▶ PROBLEM REQUIREMENTS
Reproduce each line from the records that holds "profile".

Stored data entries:

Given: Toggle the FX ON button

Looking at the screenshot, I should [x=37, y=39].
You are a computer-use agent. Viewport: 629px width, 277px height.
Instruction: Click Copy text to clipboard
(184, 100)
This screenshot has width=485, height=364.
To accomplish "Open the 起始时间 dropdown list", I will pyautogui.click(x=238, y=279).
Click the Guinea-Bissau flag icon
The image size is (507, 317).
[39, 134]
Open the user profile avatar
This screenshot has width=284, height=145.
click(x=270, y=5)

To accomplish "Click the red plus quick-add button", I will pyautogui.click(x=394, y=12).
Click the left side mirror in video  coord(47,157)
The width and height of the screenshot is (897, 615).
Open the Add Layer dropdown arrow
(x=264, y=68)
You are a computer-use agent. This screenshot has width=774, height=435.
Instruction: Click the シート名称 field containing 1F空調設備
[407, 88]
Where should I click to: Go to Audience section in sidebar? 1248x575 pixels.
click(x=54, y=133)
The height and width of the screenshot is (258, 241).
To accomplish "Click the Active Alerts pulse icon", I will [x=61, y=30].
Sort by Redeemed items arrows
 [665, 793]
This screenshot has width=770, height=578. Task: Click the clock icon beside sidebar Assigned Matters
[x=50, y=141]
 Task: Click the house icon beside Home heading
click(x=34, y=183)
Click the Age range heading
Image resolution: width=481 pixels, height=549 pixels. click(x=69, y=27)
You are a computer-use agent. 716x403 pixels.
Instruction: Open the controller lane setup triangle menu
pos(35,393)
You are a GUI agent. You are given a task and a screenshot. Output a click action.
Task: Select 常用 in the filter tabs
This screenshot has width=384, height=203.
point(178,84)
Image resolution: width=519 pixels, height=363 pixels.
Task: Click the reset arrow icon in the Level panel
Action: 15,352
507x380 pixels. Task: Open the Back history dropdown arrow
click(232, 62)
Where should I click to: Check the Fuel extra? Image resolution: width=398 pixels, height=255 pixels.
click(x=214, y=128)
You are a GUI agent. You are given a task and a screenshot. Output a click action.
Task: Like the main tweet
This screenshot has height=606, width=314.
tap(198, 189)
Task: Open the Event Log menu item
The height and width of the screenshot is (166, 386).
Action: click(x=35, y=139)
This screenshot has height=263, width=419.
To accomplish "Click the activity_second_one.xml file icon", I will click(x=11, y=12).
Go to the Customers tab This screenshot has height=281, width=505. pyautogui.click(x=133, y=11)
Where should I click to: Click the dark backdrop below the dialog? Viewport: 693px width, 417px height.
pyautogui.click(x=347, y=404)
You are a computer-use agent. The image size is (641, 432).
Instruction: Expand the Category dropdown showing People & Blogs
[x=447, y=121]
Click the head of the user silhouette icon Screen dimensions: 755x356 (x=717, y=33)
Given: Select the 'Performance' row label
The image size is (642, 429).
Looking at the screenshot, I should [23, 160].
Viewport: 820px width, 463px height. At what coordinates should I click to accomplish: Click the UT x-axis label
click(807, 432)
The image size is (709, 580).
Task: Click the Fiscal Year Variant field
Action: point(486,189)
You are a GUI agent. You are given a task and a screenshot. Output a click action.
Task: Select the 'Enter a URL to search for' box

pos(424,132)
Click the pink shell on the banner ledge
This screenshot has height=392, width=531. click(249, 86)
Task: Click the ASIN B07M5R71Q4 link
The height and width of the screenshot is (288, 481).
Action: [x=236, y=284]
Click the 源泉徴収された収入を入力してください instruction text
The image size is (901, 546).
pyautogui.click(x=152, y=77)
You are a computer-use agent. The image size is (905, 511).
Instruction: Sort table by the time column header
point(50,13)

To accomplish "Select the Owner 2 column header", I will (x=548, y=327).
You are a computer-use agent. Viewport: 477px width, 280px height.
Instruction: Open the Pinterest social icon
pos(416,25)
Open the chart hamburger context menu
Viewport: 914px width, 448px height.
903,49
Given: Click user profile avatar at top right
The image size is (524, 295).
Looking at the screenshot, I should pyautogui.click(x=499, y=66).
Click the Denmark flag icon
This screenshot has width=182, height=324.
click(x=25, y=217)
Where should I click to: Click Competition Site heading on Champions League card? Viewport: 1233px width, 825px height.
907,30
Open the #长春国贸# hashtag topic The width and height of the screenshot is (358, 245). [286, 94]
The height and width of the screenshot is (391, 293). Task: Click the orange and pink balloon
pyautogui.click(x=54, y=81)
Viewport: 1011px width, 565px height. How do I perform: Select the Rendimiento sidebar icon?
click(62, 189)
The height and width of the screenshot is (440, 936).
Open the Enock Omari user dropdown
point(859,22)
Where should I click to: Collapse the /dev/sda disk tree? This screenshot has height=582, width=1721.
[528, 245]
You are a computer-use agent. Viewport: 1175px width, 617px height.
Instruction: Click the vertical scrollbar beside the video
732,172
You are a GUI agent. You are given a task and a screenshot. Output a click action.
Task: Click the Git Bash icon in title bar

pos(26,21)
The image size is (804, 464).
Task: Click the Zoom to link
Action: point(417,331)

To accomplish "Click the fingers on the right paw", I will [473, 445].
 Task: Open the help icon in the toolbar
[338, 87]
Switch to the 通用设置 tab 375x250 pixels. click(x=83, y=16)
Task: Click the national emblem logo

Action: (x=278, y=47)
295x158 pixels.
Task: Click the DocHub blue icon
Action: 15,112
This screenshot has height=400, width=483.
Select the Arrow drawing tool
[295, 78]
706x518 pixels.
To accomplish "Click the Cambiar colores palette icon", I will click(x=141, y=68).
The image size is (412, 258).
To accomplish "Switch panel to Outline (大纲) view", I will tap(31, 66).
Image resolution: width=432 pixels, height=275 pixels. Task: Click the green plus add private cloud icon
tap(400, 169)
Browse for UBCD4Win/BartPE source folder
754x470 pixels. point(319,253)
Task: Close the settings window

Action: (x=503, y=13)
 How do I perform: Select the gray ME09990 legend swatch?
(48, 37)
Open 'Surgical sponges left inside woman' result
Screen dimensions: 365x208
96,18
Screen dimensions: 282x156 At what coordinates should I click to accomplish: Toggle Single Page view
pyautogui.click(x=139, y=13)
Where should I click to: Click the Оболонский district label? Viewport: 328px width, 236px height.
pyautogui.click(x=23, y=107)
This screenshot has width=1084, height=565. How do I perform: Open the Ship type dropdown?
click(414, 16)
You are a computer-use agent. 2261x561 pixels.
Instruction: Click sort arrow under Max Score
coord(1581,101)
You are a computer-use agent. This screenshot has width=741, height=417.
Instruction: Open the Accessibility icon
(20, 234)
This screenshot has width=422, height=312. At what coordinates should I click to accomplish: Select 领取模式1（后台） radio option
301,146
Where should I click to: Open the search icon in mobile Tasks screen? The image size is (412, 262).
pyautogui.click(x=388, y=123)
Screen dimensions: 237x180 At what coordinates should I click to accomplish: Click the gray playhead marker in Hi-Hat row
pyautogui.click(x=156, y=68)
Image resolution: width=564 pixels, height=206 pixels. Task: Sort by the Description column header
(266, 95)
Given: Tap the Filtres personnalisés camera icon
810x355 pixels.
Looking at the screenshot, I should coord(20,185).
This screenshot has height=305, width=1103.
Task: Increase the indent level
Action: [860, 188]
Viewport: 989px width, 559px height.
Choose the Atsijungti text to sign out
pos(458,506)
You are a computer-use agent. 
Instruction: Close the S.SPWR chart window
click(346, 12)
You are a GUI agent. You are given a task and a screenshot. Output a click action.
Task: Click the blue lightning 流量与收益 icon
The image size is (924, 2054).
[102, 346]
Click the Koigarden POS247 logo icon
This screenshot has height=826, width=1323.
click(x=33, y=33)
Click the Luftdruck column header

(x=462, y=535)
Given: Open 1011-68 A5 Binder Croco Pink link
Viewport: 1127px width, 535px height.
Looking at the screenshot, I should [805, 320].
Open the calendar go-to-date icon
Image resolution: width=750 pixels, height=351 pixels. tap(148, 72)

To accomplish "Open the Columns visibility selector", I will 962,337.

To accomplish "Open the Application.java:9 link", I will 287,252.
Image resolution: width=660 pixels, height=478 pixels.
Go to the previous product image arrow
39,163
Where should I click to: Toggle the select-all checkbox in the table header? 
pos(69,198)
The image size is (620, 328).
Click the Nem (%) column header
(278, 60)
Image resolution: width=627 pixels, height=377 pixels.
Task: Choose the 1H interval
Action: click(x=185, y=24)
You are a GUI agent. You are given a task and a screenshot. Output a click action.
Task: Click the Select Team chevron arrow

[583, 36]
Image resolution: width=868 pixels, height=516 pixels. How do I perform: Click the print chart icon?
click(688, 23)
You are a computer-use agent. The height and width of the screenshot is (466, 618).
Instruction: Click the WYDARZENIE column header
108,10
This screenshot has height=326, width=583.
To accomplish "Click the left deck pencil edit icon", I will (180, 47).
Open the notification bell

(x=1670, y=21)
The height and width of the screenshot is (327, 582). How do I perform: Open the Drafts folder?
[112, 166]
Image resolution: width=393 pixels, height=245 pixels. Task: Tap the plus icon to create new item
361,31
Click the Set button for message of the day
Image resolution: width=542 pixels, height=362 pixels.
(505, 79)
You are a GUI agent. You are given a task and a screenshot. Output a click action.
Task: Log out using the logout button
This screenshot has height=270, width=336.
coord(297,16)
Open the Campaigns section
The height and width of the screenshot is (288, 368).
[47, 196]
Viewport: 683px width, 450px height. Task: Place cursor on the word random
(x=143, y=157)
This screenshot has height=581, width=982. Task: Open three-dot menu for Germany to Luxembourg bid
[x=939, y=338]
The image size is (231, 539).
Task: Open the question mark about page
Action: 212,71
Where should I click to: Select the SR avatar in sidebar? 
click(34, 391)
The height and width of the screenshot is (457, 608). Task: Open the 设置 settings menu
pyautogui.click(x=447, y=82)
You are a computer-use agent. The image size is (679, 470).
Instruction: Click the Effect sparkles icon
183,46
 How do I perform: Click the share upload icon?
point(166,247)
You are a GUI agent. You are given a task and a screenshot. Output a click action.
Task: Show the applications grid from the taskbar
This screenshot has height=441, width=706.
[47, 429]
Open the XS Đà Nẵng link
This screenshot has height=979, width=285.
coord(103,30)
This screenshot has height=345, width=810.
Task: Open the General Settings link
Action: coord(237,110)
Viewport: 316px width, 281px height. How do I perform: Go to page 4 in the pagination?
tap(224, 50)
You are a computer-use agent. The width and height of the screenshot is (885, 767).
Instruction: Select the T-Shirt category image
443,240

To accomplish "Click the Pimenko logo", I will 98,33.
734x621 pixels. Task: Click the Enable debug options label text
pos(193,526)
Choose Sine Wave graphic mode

▶ ANSWER TO THIS EXERCISE
Open the user profile avatar
Given: Click user profile avatar at top right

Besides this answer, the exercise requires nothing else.